ফেব্রুয়ারী 04, 2016
Mohammad Shafi Sofi has never seen the level of water in the Jhelum river as low as it has been in the last few weeks in his 34 years of service. “The situation is pretty bad. We faced drought conditions last year as well, but not as bad as we are witnessing now,” he told thethirdpole.net. Sofi heads one of the major water supply divisions (Sopore) in north Kashmir.
“At many places near our water supply schemes, the Jhelum’s riverbed is exposed. We had to press machines into service to make diversion channels towards our off-take points,” he said.
According to him 45% capacity of the 14 water supply schemes in his division have been affected by receding water levels. The situation is even worse in the adjoining Baramullah division where over 70% of 18 water supply schemes have been affected.
“The receding water level in Jhelum has put us on our toes. We take turns to supply water to various areas. And in most of the areas we are supplying water through tankers with our water supply schemes badly impacted by the drawdown,” said Zaffar Ahmad Faktoo, the Executive Engineer of Baramullah division. He said he caters to the needs of 225,000 people.
Ravi Kanth Sharma, who heads the Awantipora Public Health Engineering (PHE) department in south Kashmir, said that the Pampore Water Supply scheme of his department, which has a capacity of 750,000 gallons, was almost crippled for four days until the water was diverted towards the sump. “We use water tanker service for those who have been badly affected,” Sharma said.
‘Fighting a tough battle’
Elsewhere also, officials of the PHE department, which is in charge of providing drinking water to people across Kashmir, have been fighting a tough battle. There has been no rainfall in October so far and just 14mm rainfall in September against a normal 32 mm for both months. Over 50 small and large water supply schemes are currently suffering under the lowest ever flows in the region’s main river, the Jhelum.
On October 18, Kashmir’s Irrigation and Flood Control (IFC) department, which monitors water levels in River Jhelum, posted on its facebook page that gauge reading of -0.65 feet was the lowest gauge ever recorded at the Sangam site, a benchmark recording station for Jhelum’s water levels in south Kashmir near the river’s source at Verinag.
Sonum Lotus, director of the Jammu & Kashmir Meteorological department said that the monsoon circulation remained very little this year particularly during the early monsoon, due to which the region received such low rainfall.
Data regarding rainfall over past 17 years for the months of September and October, shared by the Meteorological Department with thethirdpole.net shows that the previous year and the current year have stayed extremely dry in contrast with past several years.

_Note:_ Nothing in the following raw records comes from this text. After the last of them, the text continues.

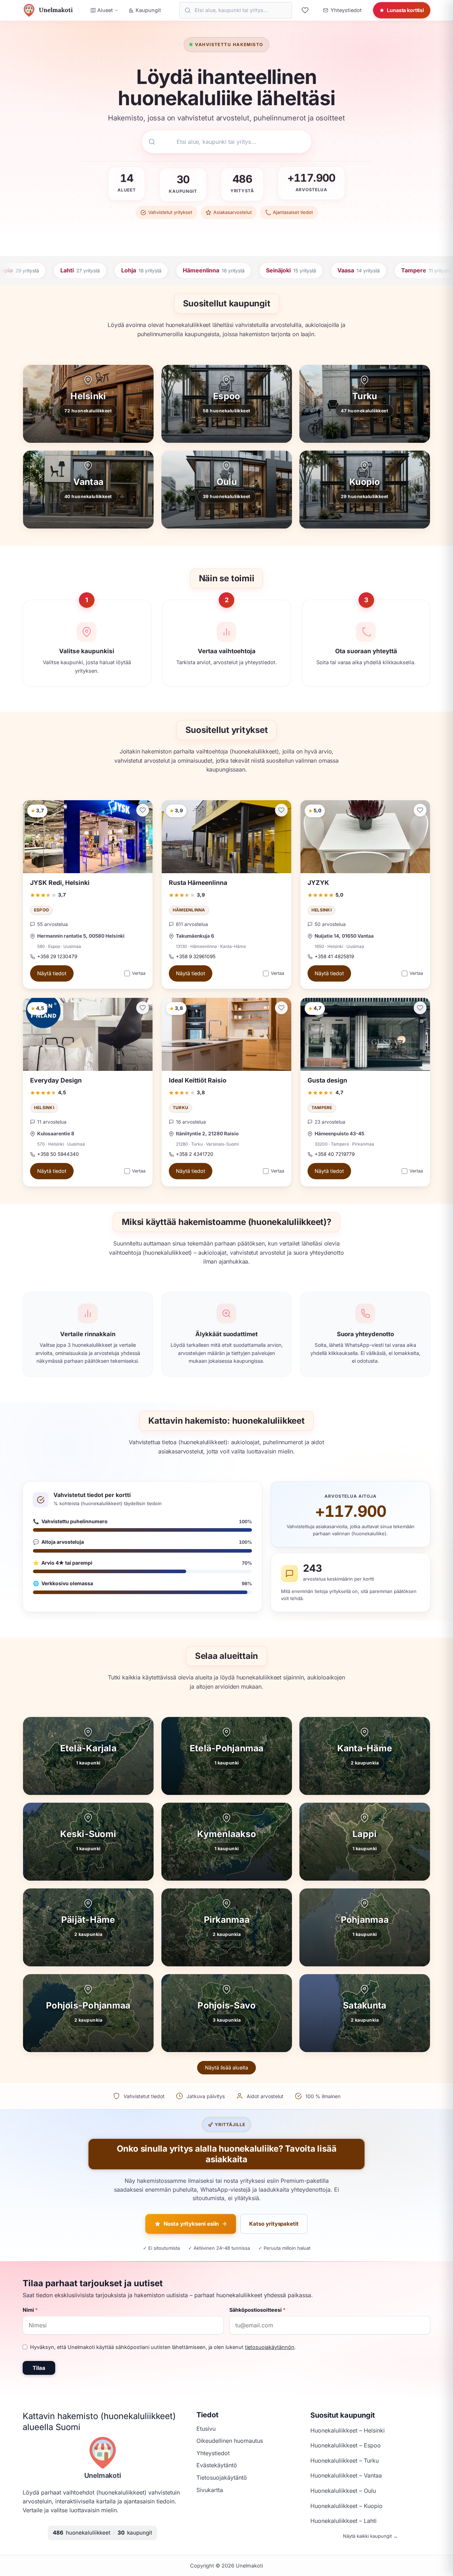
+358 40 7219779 (335, 1154)
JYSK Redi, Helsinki (60, 882)
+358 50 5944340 (58, 1154)
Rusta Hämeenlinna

Climate change and glaciers
Shakil Romshoo, who heads the Earth Sciences department at Kashmir University and has worked extensively on Kashmir’s glaciers, says that the low discharge in the Jhelum during October is not abnormal as it is the lean period now.
“However, if, you look at the time series of the observed discharge for the Jhelum since the 1960s, there is significant decline in the discharge of the Jhelum since 1990s and this is attributed to the loss of glacier mass in the Kashmir basin,” Romshoo told thethirdpole.net.
“Keeping in view the changing climate in the region, we expect that the trend would continue in the future,” he said.
According to Romshoo, the depleting stream flows in the upper Indus basin (Jhelum), particularly during spring and summer seasons would significantly impact various dependent sectors particularly agriculture downstream, but the low stream flows in autumn or winter are not a cause of concern because of the low crop water requirement during the autumn and winter seasons downstream.
Regarding the impact of low water flow in Pakistan, Romshoo said: “The low flows during the autumn are not unusual. As the winter sets in, there will be snowfall in the upper Indus basin (including Jhelum basin) and the stream-flow will become normal during spring and that is when you need the waters for irrigation.”
He added, “As far as the hydropower generation is concerned, it always suffers due to the lean (low) flows during autumn and winter. Dams like Mangla and Tarbela in Pakistan store waters during spring and summer so that they could run and generate power (although at a significantly reduced generation capacity) during autumn and winters as well.”
Dying fish stranded on Jhelum’s banks
Over the last day reports have come of dying fish being stranded on the banks of the Jhelum, sparking panic among locals. The deputy divisional commissioner of Kashmir, Syed Abid Rasheed Shah has circulated a message asking the public not to panic, in his message he wrote, “We have taken water samples as well as samples of fish. Most of the fish washed up ashore are not dead suggesting that the oxygen content of the river water is low.”
As the news and WhatsApp videos of fish washing up to the banks spread, the authorities have asked that test results be done on an urgent basis and be distributed. While the authorities are speculating that the reason could be due to the unusually dry weather, they are waiting on the research results before making public remarks.
With additional reporting from Riyaz Wani. Both Athar Parvaiz and Riyaz Wani are freelance journalists based in Srinagar.